All Schools Meet Federal Testing Targets
Division falls short in two sub-groups
POSTED: 3:26 p.m. EDT, August 13, 2009
By: FCCPS Communications
At the individual elementary, middle and high school levels, Falls Church City Public Schools performed well on the Standards of Learning (SOLs) tests for the 2008-2009 school year. Each school made adequate yearly progress (AYP) in all target areas as defined by the federal No Child Left Behind Act (NCLB). The school division as a whole, however, made AYP in 25 out of 29 objectives, with a deficiency in reading and mathematics among economically disadvantaged students and Hispanic students.
AYP is determined primarily by achievement rates in mathematics and reading and by achievement rates among sub-populations determined by various factors such as socioeconomic status, race and disability. The school division’s testing target in reading for the 2008-2009 school year was 81 percent. The testing target in mathematics was 79 percent.
The passing rate in reading for the school division’s economically disadvantaged students was 69.1 percent, and the passing rate in reading for the school division’s Hispanic students was 71.9 percent. The passing rate in mathematics for the school division’s economically disadvantaged students was 71.1 percent and the passing rate in mathematics for the school division’s Hispanic students was 71.3 percent.

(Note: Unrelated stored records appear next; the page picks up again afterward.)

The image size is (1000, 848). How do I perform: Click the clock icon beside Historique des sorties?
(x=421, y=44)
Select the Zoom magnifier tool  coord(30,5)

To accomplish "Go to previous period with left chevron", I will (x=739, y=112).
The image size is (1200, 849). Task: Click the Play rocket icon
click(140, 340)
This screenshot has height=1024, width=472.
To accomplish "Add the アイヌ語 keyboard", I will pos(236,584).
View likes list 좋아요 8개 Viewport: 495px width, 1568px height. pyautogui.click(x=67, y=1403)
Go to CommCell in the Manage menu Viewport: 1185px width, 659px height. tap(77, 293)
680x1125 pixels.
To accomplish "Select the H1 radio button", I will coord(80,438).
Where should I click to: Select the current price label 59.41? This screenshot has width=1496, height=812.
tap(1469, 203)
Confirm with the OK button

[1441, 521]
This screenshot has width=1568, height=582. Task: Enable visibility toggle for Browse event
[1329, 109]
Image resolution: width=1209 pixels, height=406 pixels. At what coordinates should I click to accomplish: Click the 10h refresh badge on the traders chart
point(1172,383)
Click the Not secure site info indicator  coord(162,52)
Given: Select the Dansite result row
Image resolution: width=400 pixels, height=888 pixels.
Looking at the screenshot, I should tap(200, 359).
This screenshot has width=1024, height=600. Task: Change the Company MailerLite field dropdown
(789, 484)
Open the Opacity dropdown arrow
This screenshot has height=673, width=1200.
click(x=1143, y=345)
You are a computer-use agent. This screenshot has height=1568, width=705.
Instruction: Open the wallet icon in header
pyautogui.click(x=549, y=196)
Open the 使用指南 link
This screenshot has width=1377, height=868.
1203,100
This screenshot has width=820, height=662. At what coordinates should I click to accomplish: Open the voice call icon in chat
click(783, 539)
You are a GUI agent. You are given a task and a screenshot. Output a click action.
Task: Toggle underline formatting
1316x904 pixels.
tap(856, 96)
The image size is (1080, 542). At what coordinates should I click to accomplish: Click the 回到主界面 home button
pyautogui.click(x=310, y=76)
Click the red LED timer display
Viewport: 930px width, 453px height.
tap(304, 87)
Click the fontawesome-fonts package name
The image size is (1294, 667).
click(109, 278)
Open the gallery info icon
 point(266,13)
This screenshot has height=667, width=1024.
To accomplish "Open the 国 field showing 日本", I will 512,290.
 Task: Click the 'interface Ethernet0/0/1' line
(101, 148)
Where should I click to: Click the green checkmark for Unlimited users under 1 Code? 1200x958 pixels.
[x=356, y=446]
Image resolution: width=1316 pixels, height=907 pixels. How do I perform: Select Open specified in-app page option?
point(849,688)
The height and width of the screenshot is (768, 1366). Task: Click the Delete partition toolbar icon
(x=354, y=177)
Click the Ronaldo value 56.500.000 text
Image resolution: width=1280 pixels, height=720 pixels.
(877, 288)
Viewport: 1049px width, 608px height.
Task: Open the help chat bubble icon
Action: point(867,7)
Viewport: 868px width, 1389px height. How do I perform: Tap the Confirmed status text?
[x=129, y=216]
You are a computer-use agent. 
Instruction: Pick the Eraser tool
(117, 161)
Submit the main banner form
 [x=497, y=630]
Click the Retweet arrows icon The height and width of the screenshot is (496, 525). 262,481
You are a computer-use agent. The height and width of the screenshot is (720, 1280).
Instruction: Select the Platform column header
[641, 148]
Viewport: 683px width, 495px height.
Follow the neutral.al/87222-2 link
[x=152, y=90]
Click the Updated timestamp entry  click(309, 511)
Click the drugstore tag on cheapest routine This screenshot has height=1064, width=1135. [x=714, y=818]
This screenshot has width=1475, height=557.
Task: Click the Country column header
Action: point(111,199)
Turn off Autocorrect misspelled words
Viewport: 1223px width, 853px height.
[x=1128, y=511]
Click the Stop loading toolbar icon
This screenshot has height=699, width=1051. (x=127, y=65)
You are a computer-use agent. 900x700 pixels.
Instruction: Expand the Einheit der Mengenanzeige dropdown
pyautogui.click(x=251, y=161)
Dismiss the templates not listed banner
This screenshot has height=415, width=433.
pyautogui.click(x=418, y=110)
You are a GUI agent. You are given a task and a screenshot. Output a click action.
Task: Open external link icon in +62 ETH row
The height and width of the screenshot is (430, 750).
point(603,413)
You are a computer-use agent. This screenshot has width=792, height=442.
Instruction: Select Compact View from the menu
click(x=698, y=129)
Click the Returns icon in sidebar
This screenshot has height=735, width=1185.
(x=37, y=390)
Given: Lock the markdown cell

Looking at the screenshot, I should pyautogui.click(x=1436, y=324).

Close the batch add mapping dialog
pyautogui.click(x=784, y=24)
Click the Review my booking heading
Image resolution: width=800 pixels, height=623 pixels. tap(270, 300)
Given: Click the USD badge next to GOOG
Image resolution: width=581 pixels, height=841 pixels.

“We want all of our students to be proficient in all academic areas, and the testing results indicate a need for additional support,” Superintendent Lois Berlin said. “We have utilized federal stimulus funds to hire two specialists to work with our teachers and students with a goal of raising student mathematics and reading achievement rates. The school division has also teamed up with the Alliance for Youth to start a mentoring program to support both academic and social needs of students.”
Under NCLB guidelines, at least 50 students must meet sub-group criteria in order to be counted. In most sub-group categories, only the school division as a whole, rather than individual schools, has enough students who meet specific demographic criteria to be counted as a sub-group.
The Falls Church City School Board’s strategic plan includes a heavy emphasis on data-driven decision-making. Faculty and staff will look closely at the disaggregated student data to identify any areas of concern in an effort to tailor instructional practices to meet the needs of struggling students.